Abstract
A systematic approach to identifying novel therapeutic strategies is essential for expanding curative options in hematopoietic malignancies such as acute myeloid leukemia (AML). We have recently established a high-resolution genetic platform that enables de novo therapeutic development through the CRISPR-Tiling Instructed Computer-Aided (CRISPR-TICA) workflow (Nat Struct Mol Biol 2024, PMID: 38316881). Using this approach, we further identified a new therapeutic pocket and its lead compound for AML treatment (Sci Adv 2024, PMID: 38394203). Here, we present an integrative pipeline, CRISPR-TICA.ai, which combines CRISPR-based functional genomics with generative artificial intelligence (GenAI)-driven ligand modeling to perform high-throughput evaluation of the top 100 leukemia-essential genes and their therapeutic potential in AML.
We first used the CRISPR screen dataset published by Novartis (Cancer Discov 2016, PMID: 27260157), which tile-scanned 68 genes in three cancer cell lines, as the initial training dataset to establish the CRISPR-TICA.ai pipeline. Structurally, ligandable protein surface pockets were identified by employing the P2Rank algorithm (J Cheminform 2018, PMID: 30109435). For each pocket, we used the structure-guided diffusion model DiffSBDD (Nat Comput Sci 2024, PMID: 39653846) to generate previously unseen chemical structures that differ substantially from existing drugs, thereby enabling the exploration of novel chemical space. The model was further fine-tuned using direct preference optimization (NeurIPS 2023) against a curated dataset of known inhibitors to enrich for favorable binding profiles (low binding free energy, ΔG) and calibrated against drug-likeness (QED), synthetic accessibility (SA), lipophilicity (logP), and Lipinski's rule compliance. Additionally, our pipeline integrates ligand–protein contact maps with CRISPR-hypersensitive positions to assess spatial interactions, prioritizing ligands that effectively mask biologically essential residues with high affinity.
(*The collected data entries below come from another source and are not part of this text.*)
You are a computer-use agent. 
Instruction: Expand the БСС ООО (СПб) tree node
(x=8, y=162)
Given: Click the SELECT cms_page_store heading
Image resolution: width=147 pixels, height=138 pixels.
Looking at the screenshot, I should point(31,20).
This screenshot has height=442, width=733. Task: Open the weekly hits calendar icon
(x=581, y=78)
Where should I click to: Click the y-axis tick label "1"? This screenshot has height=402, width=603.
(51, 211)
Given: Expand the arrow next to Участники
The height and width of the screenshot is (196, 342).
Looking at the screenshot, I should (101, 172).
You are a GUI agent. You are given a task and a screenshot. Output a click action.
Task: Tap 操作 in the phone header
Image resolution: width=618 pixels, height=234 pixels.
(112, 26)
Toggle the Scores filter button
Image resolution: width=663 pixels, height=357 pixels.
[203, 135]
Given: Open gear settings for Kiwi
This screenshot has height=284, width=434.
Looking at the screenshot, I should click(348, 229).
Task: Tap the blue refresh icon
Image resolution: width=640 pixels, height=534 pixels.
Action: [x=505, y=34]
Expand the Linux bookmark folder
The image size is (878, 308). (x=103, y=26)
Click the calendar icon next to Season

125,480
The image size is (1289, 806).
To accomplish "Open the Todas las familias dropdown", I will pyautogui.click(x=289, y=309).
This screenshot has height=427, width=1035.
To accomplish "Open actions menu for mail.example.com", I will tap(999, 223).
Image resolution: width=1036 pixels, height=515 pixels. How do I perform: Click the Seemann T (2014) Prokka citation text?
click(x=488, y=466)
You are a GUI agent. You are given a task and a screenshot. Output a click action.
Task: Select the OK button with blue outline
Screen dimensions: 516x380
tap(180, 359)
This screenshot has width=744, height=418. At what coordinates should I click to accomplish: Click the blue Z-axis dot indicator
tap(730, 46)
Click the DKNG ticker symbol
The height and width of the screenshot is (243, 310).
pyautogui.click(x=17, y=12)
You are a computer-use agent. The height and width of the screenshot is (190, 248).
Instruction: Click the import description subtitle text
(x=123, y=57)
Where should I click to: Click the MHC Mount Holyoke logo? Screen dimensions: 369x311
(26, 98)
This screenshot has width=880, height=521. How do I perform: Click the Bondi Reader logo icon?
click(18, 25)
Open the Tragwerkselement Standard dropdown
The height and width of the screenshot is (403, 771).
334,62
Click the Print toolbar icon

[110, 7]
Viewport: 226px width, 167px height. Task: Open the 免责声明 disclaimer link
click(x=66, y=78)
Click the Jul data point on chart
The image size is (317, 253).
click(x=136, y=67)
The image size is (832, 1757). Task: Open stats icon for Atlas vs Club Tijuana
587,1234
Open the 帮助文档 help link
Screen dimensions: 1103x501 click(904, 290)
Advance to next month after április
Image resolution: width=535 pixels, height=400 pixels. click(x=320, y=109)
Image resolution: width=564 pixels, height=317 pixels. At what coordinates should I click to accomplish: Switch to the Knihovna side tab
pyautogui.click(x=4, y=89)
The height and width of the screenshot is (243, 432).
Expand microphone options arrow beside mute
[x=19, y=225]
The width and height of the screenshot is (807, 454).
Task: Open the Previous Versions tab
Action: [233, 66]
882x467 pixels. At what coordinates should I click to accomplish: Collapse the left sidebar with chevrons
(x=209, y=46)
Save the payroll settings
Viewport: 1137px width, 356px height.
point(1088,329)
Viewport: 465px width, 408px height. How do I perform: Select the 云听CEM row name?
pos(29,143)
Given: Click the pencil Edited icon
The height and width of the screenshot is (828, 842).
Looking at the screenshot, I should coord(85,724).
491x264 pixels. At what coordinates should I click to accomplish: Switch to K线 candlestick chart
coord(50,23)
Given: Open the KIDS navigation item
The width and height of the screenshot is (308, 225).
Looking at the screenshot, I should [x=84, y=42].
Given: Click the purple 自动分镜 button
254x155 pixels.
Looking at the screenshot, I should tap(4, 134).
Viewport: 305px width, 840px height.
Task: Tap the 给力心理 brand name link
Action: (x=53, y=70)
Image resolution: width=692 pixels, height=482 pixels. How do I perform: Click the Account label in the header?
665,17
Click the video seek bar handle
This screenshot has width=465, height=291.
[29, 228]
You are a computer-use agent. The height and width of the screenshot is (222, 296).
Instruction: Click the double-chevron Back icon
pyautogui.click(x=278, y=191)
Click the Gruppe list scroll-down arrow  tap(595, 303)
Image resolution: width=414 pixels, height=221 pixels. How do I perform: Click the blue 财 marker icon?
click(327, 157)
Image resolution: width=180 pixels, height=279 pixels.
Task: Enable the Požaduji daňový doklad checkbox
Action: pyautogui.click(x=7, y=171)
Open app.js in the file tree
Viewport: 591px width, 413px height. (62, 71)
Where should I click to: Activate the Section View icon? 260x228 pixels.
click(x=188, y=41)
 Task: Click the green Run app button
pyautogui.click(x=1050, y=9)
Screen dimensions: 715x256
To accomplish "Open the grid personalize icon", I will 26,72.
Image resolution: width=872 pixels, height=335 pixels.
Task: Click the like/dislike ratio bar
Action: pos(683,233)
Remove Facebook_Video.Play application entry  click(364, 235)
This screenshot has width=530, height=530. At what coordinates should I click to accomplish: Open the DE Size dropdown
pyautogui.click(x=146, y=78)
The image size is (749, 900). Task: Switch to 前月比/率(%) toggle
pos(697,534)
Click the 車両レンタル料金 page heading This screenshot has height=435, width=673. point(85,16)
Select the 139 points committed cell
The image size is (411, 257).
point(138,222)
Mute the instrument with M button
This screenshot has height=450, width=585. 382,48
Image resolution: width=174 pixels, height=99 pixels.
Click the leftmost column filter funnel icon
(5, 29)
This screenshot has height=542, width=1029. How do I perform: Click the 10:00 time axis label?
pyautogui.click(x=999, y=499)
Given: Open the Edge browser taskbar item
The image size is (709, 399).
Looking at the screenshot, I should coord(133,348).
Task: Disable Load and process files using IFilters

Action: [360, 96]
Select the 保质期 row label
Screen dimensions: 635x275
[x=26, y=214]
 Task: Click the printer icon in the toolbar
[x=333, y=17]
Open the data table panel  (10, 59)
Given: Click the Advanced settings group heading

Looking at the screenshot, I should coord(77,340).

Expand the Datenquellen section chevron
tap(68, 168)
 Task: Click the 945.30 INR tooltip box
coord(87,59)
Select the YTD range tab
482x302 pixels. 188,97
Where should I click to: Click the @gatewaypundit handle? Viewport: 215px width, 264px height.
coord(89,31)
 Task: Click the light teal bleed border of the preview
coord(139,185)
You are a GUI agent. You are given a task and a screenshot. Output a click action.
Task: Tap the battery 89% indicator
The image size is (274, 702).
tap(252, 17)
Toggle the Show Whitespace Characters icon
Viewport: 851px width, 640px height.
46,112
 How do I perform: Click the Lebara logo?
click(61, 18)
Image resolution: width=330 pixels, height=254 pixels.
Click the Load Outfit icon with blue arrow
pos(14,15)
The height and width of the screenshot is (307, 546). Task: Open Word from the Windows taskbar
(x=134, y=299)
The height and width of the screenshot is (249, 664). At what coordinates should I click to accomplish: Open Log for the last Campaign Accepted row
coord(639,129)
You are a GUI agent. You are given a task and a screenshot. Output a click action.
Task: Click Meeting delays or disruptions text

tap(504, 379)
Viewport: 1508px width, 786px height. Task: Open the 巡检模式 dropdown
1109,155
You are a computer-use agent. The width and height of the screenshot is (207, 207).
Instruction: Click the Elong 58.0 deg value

The utility of CRISPR-TICA.ai in AML drug discovery was evaluated- we selected the top 100 leukemia-essential genes from the DepMap database (https://depmap.org/portal/) and generated custom CRISPR libraries for high-resolution gene tiling screens. These libraries comprised 20,233 sgRNAs to tile-scan all 100 genes (47,901 amino acid residues) in Molm13 AML cells at an average resolution of 2.4 amino acids per sgRNA. This dataset provided in-depth structural and functional input for CRISPR-TICA.ai to examine AI-enabled ligand design for over 300 high-confidence druggable pockets in AML. We further developed a user-friendly, web-based 3D visualization platform that interactively maps functional CRISPR hotspots alongside predicted pockets and ligands to enhance accessibility and reproducibility. This tool allows visualization of CRISPR tiling scores, predicted binding pockets, and ligand prioritization, enabling interactive exploration and application. To annotate therapeutically relevant sites, we incorporated data from multiple genomic and proteomic resources, including AlphaFold protein models, Pfam domain annotations, post-translational modification (PTM) sites, and COSMIC leukemia mutational data. Exportable files and GitHub integration are also provided for advanced users to deploy CRISPR-TICA.ai within their facilities.In summary, our study introduces a scalable, leukemia-focused framework for de novo therapeutic discovery. By integrating high-density CRISPR mutagenesis with diffusion-based GenAI modeling, CRISPR-TICA.ai provides a rational roadmap for compound design targeting residues essential for leukemia maintenance. Importantly, the CRISPR-TICA.ai pipeline is adaptable to CRISPR tiling datasets from solid tumors (e.g., the Novartis dataset), highlighting its versatility across diverse cancer types. This approach is especially promising for addressing historically undruggable and resistance-prone targets in AML and beyond.